** WHAT YOU ARE ASKED TO DO **
In the records below, find the line holding "Screen dimensions: 1568x777"; copy it and every line after it to the end, omitting all images.

** PROVIDED DATA **
Segment Open
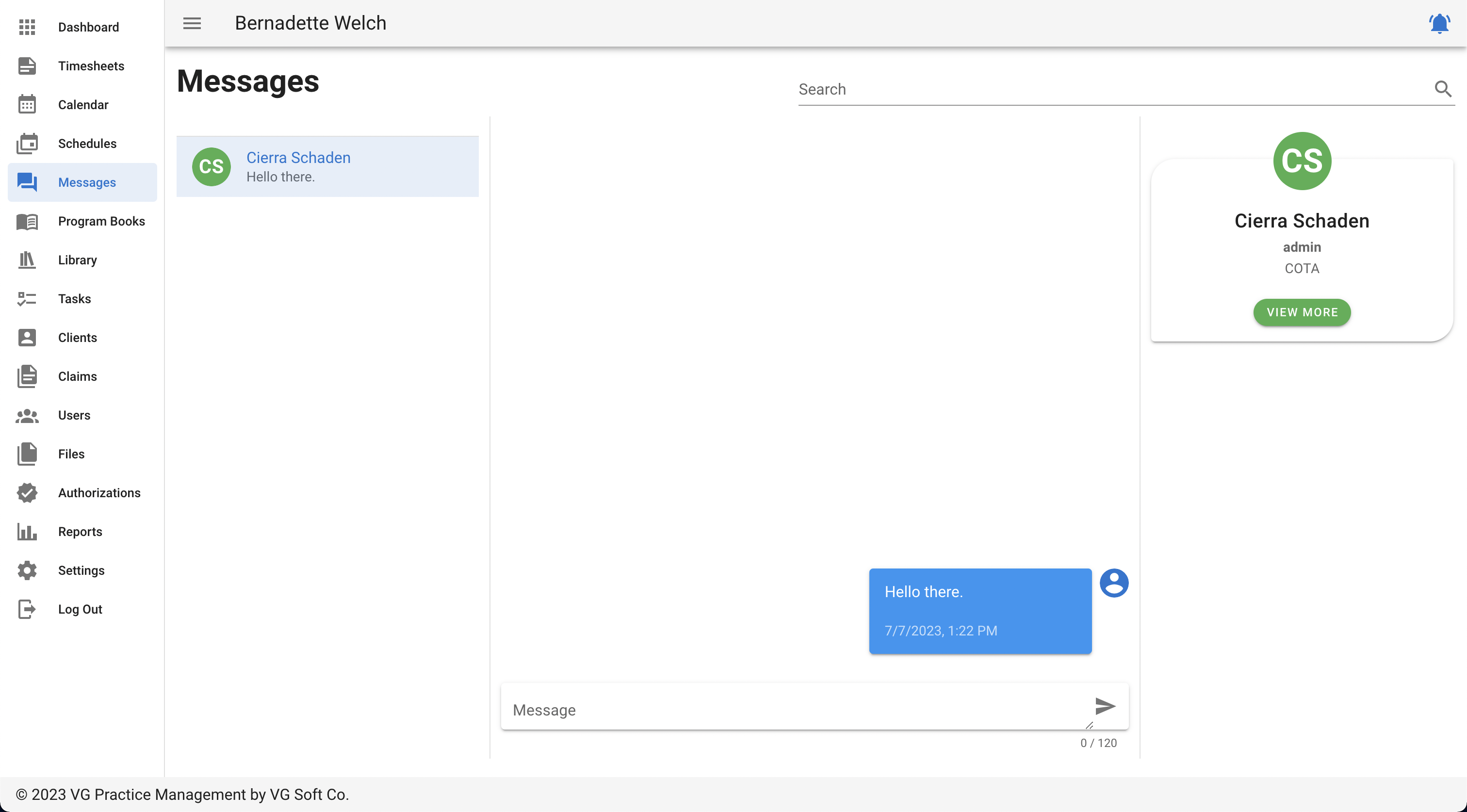Select the Timesheets icon
Image resolution: width=1467 pixels, height=812 pixels.
pyautogui.click(x=27, y=65)
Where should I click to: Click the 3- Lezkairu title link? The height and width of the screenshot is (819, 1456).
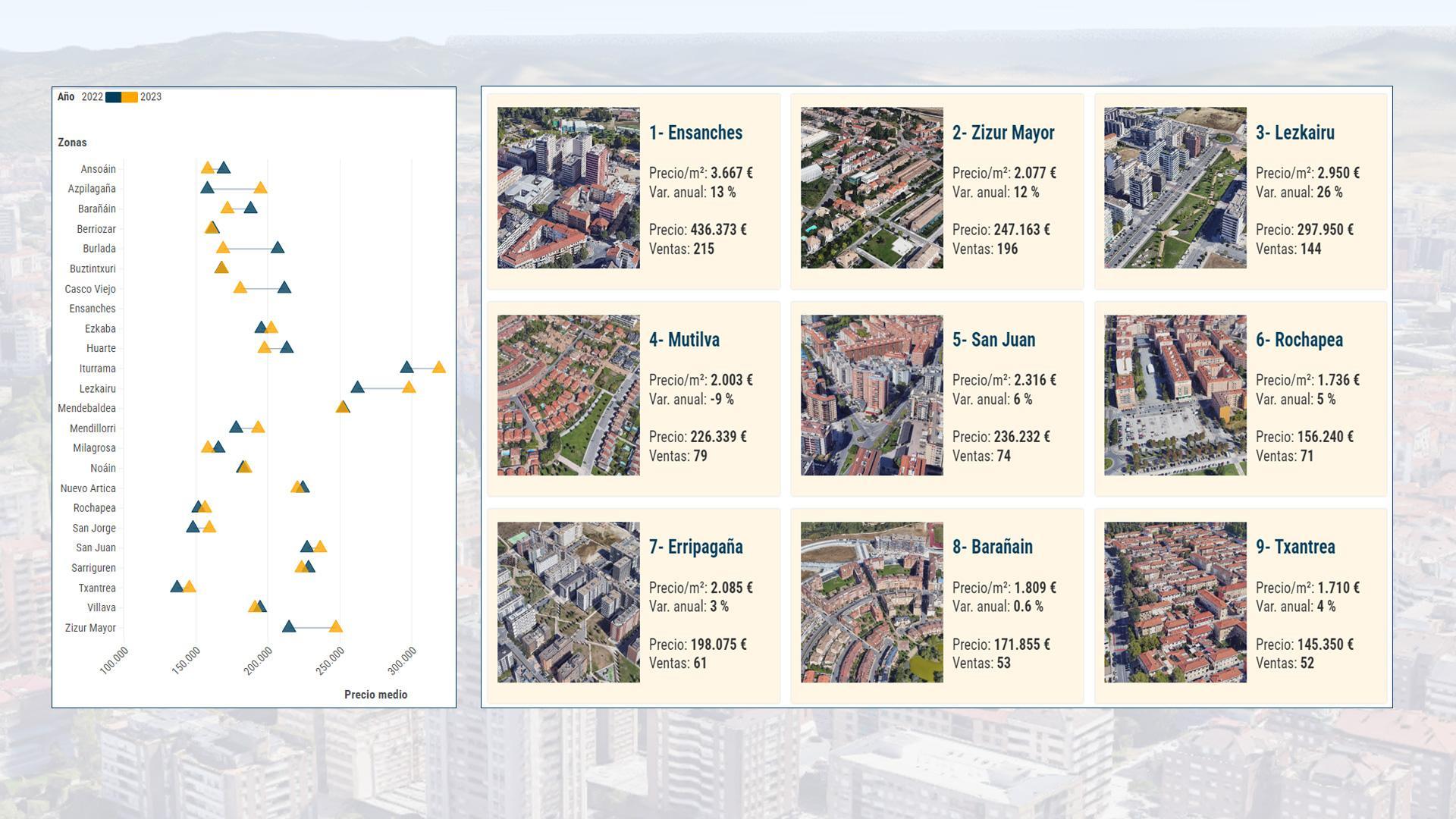pyautogui.click(x=1295, y=133)
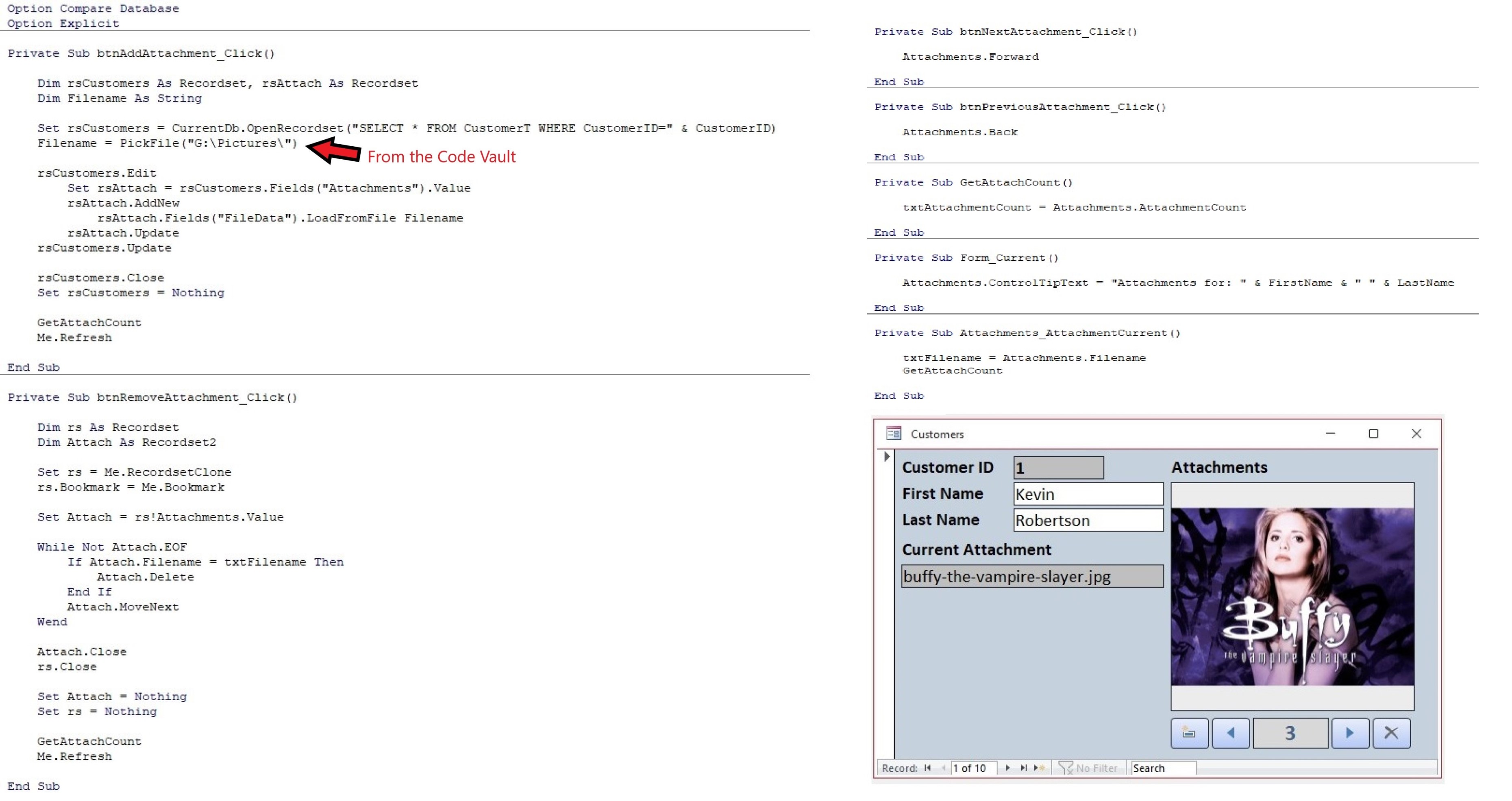Jump to first record in navigator
This screenshot has height=801, width=1512.
tap(927, 768)
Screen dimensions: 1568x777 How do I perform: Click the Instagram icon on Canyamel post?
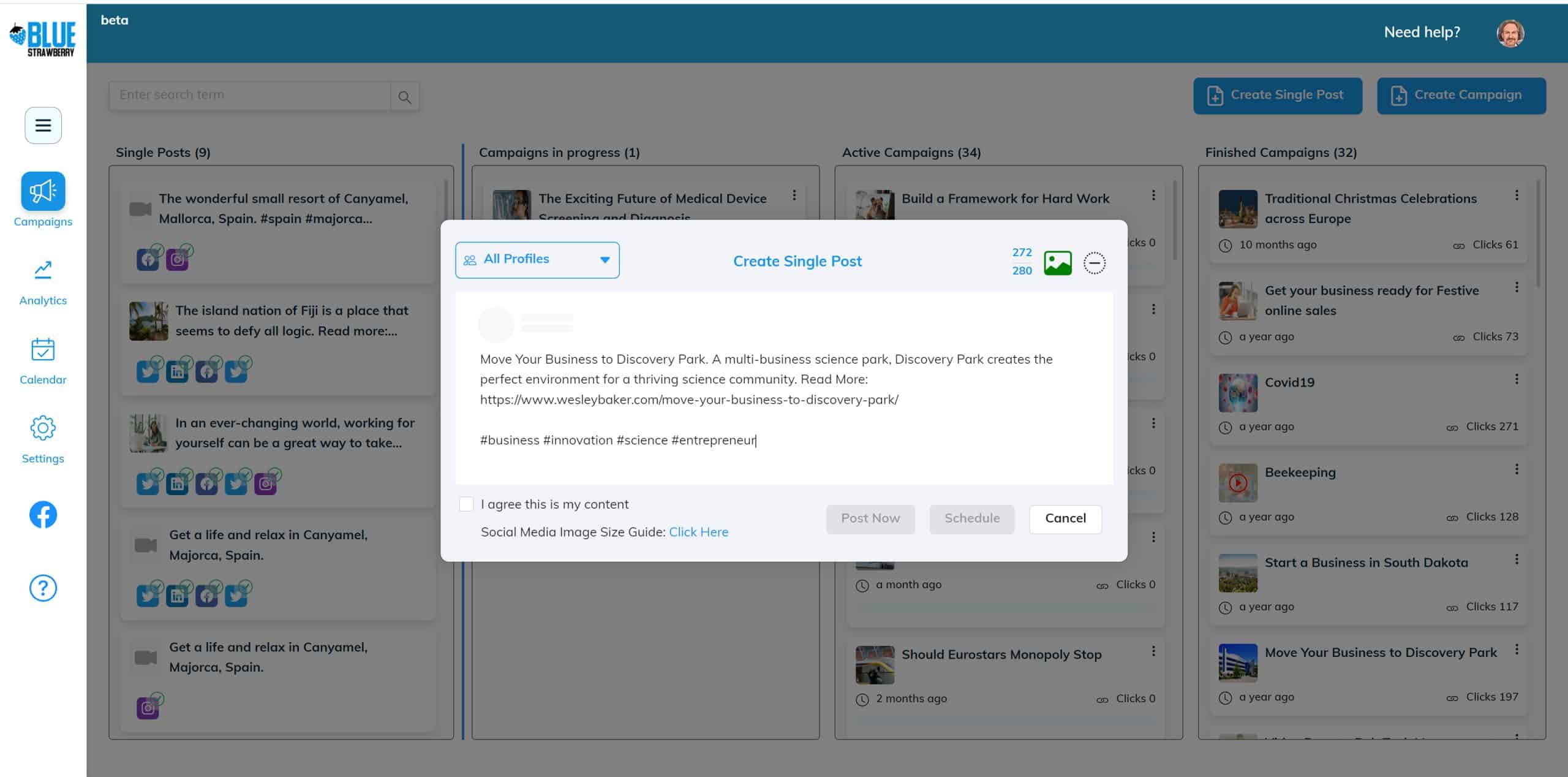[x=177, y=259]
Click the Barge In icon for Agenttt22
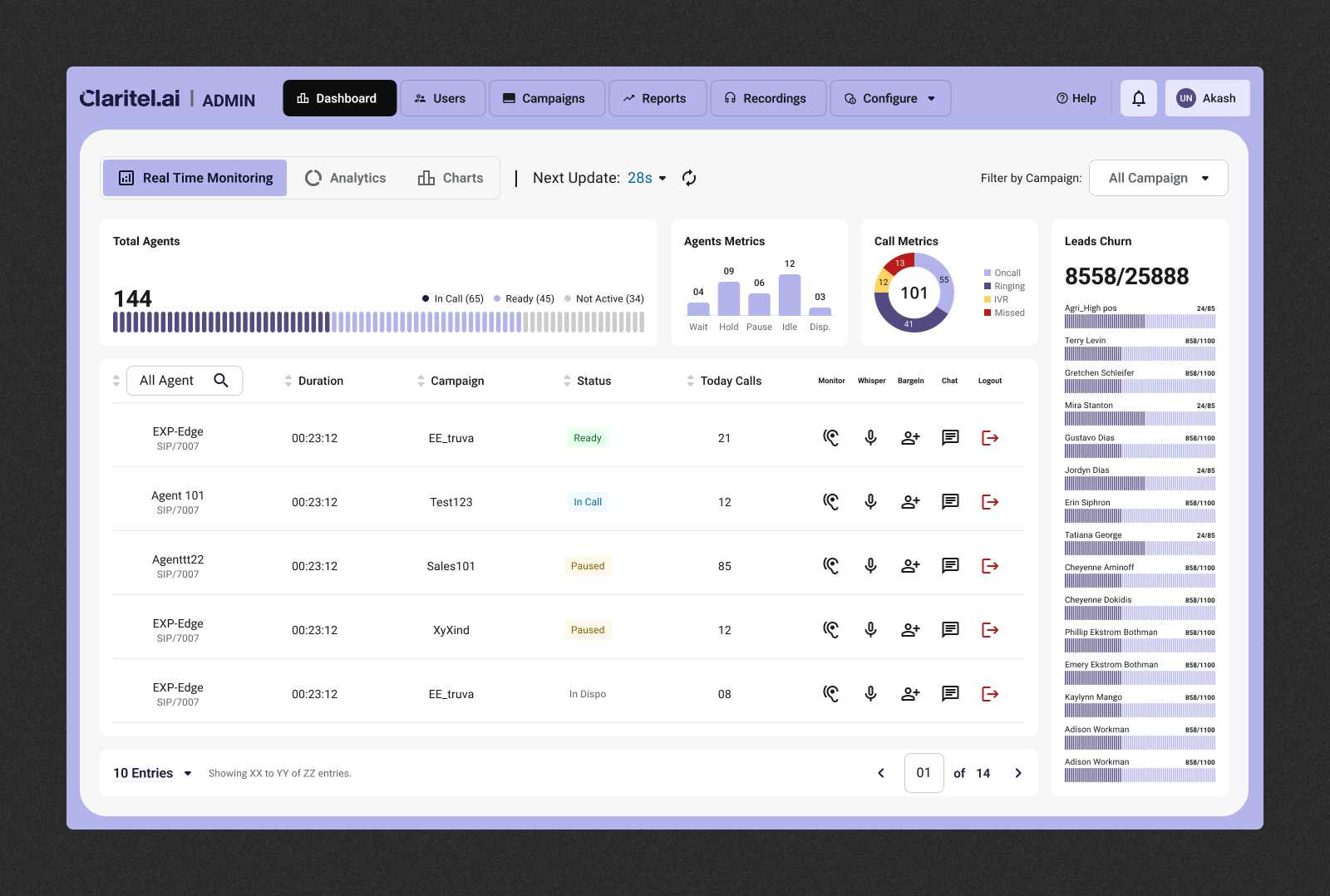Viewport: 1330px width, 896px height. tap(910, 565)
Segment Closed
** WRITTEN ANSWER **
Screen dimensions: 1568x777 How do I perform: Click the Instagram icon on Canyamel post?
[x=177, y=259]
Click the Barge In icon for Agenttt22
Viewport: 1330px width, 896px height. tap(910, 565)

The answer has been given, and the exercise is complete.